# Textabschnitt
_____
Wir haben Initiativen gestartet, ohne sie ausreichend hinterlegen zu können und in dem Wissen: Wir werden scheitern. - Damit haben wir unser Gewissen bereinigt; aber wir haben effektiv nichts geändert.
Ich will in diesem Punkt, weil ich mit Herzblut dabei bin, eine vernünftige Bundesratsinitiative starten, die Aussicht auf Erfolg hat. Das können wir nur erreichen, wenn wir sie faktisch genau unterfüttern. - Danke.
Sehr geehrter Herr Präsident! Liebe Kolleginnen und Kollegen! Zwei Anmerkungen, dann zwei Klarstellungen. - Erstens. Den Eifer, den Sie hier bei Ihrem Antrag auf Bundesratsinitiative zeigen, hätten Sie auch in Ihrem Verhältnis zur Bundesregierung zeigen können; an dieser sind Sie immerhin beteiligt.
Ich bin dem Kollegen Peters sehr dankbar, dass er Ihnen noch einmal eindrücklich dargelegt hat, warum unser Weg der richtige ist und Ihrer letztlich nur Stimmungsmache. Ihren Weg gehen wir halt nicht mit. Wir wollen es sachlich und auf einer vernünftigen Entscheidungsgrundlage machen, und das ist auch richtig so.
_____
[Gespeicherte Einträge]
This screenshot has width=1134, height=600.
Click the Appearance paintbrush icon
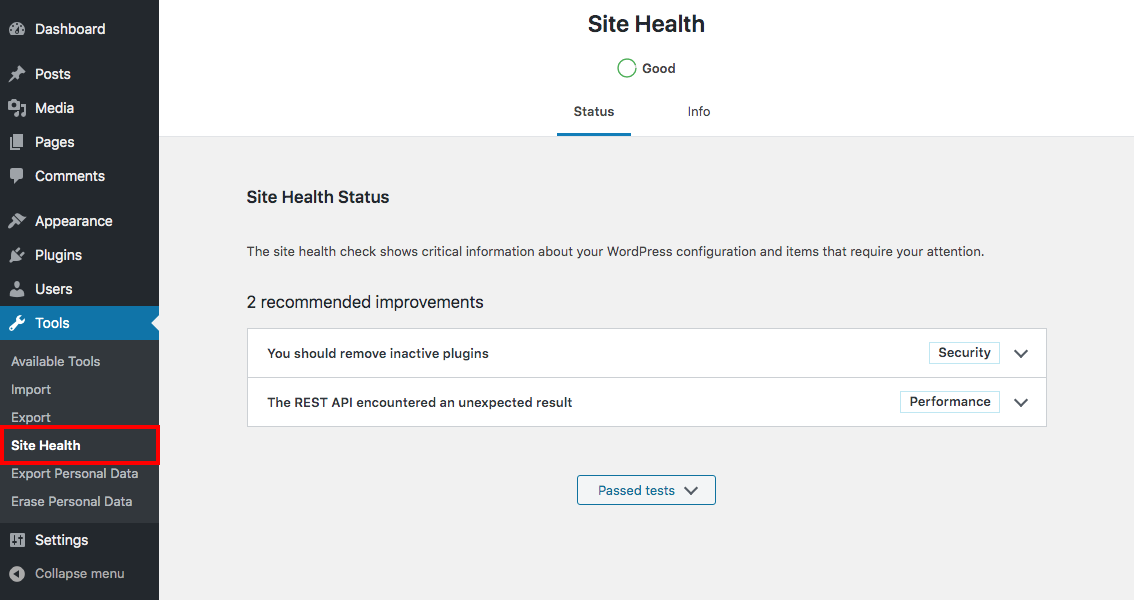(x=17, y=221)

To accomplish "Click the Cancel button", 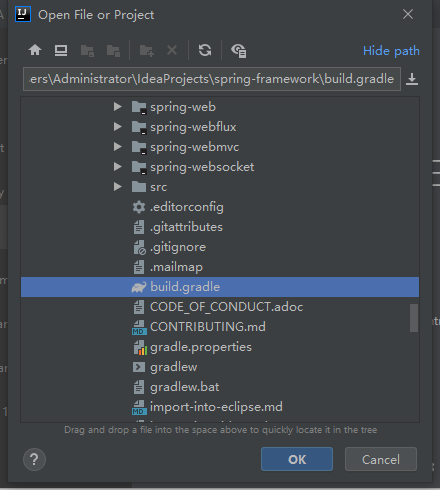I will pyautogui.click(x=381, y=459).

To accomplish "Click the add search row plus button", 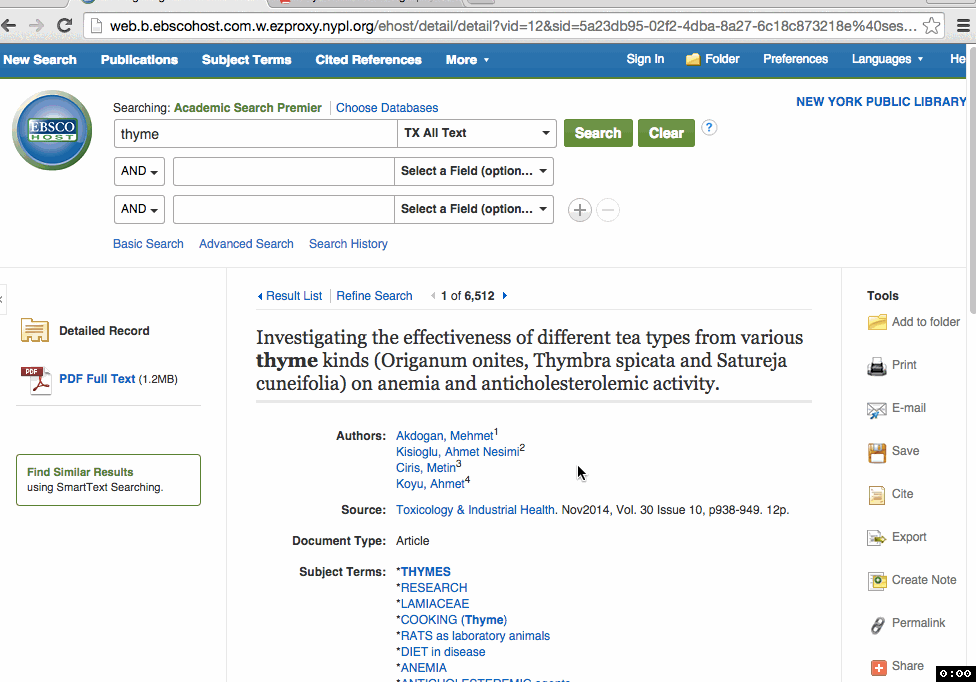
_____
# Übungsziel
Führe den Auszug aus der Debatte über die Bundesratsinitiative nach seinem letzten Satz weiter. Die Einträge stammen aus einer anderen Quelle.

# Lösung
Liebe Frau Midyatli, wir haben heute mit Genuss Ihre Rede gehört, die vor Süße nur so troff. Aber sie
entspricht eben nicht der bisherigen Debattenkultur. An dieser Stelle möchte ich mit Erlaubnis des Präsidenten aus dem Protokoll der Plenarsitzung vom 26. September 2018 zitieren. In der damaligen Debatte über die Abschiebehaft haben Sie wörtlich gesagt:
„Aber wissen Sie, was der eigentliche Grund ist, dass ich mich über diesen Gesetzentwurf ärgere? - Das ist, dass unsere bunte, fröhliche und weltoffene Jamaika-Regierung hier einknickt. Dieser Gesetzentwurf ist nicht mehr, aber auch nicht weniger als ein Kniefall vor den Rechtspopulisten.“
Das haben Sie wörtlich gesagt. Angesichts dessen kann ich nur sagen: Ich bleibe bei meiner Bewertung, dass Ihre Debattenkultur von Unredlichkeit geprägt ist.
Da wir ja bei den Fakten bleiben wollen - dabei, was Sie alles so gesagt haben, Frau Midyatli -, halte ich Ihnen ein weiteres Zitat vor.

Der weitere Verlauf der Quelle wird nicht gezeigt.